Word and element location records

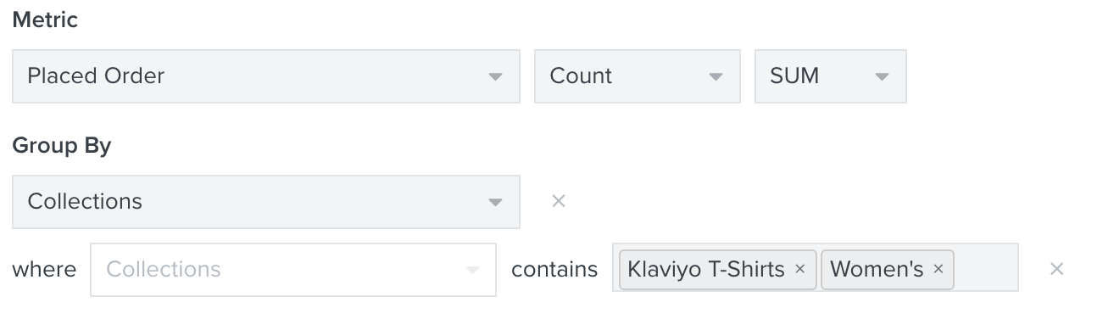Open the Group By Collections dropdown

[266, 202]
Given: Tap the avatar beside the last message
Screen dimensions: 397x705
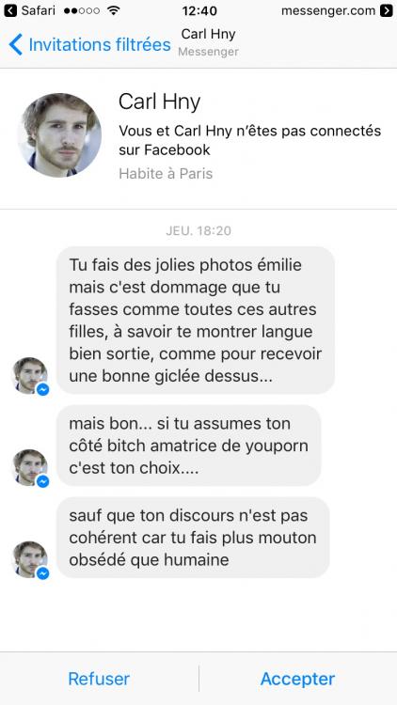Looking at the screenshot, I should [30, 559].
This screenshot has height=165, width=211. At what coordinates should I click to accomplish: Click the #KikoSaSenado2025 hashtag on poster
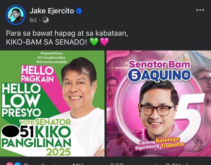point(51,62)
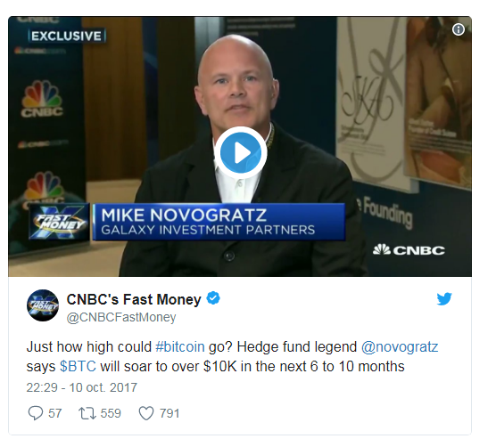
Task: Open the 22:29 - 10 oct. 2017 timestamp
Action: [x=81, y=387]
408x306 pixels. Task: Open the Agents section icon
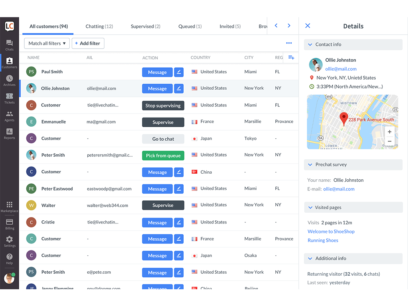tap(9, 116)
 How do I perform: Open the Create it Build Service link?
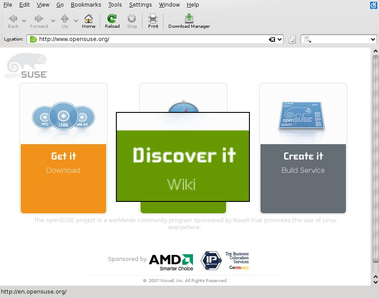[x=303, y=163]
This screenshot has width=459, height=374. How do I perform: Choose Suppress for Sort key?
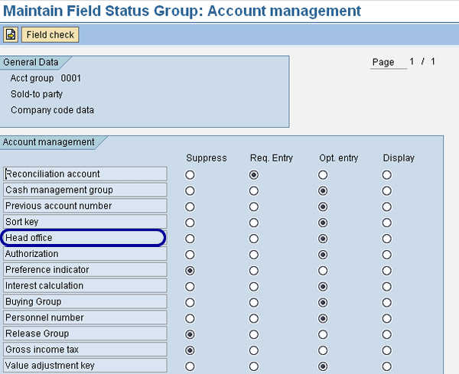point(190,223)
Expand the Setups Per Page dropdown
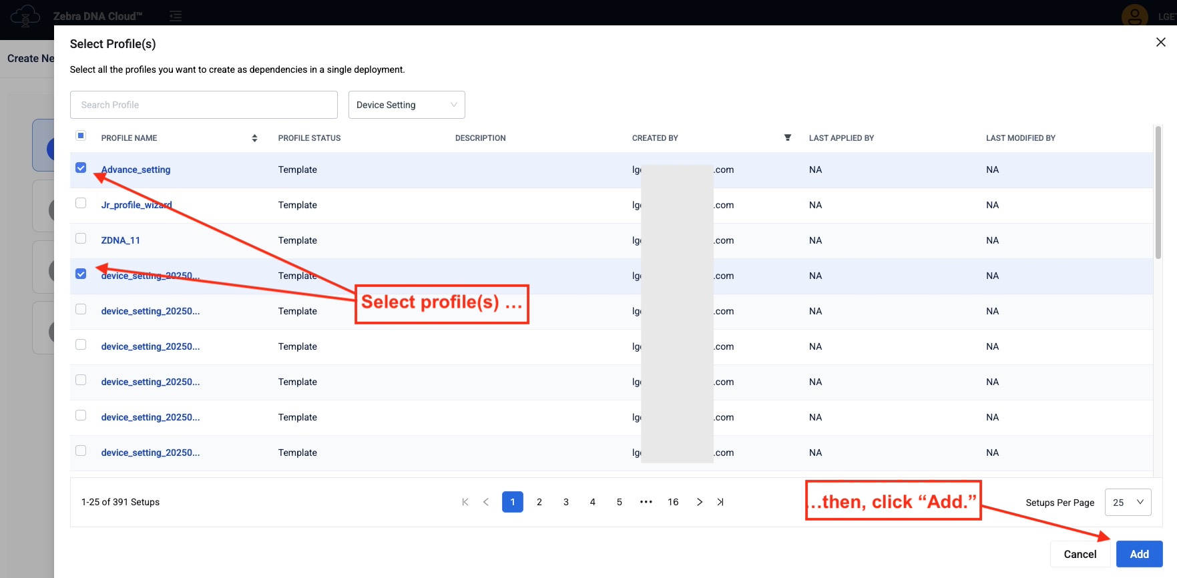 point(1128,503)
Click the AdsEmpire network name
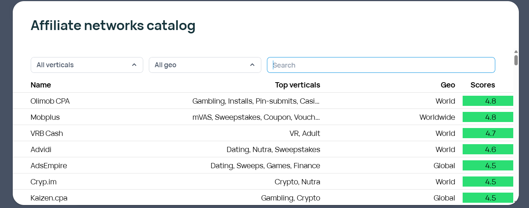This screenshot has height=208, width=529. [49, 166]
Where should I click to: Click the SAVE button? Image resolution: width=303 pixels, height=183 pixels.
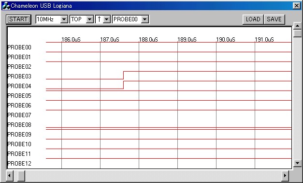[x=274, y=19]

● GOAL OF THE EXERCISE:
Output every line from the one containing "This screenshot has width=459, height=374." through the end of the records, inclusive, as a Markdown table with the columns Row and Line. Skip blank lines and leave the pictures out.

● THE SOLUTION:
| Row | Line |
|---|---|
| 1 | This screenshot has width=459, height=374. How do I perform: Choose Suppress for Sort key? |
| 2 | point(190,223) |
| 3 | Expand the Setups Per Page dropdown |
| 4 |  point(1128,503) |
| 5 | Click the AdsEmpire network name |
| 6 | This screenshot has height=208, width=529. [49, 166] |
| 7 | Where should I click to: Click the SAVE button? Image resolution: width=303 pixels, height=183 pixels. |
| 8 | [x=274, y=19] |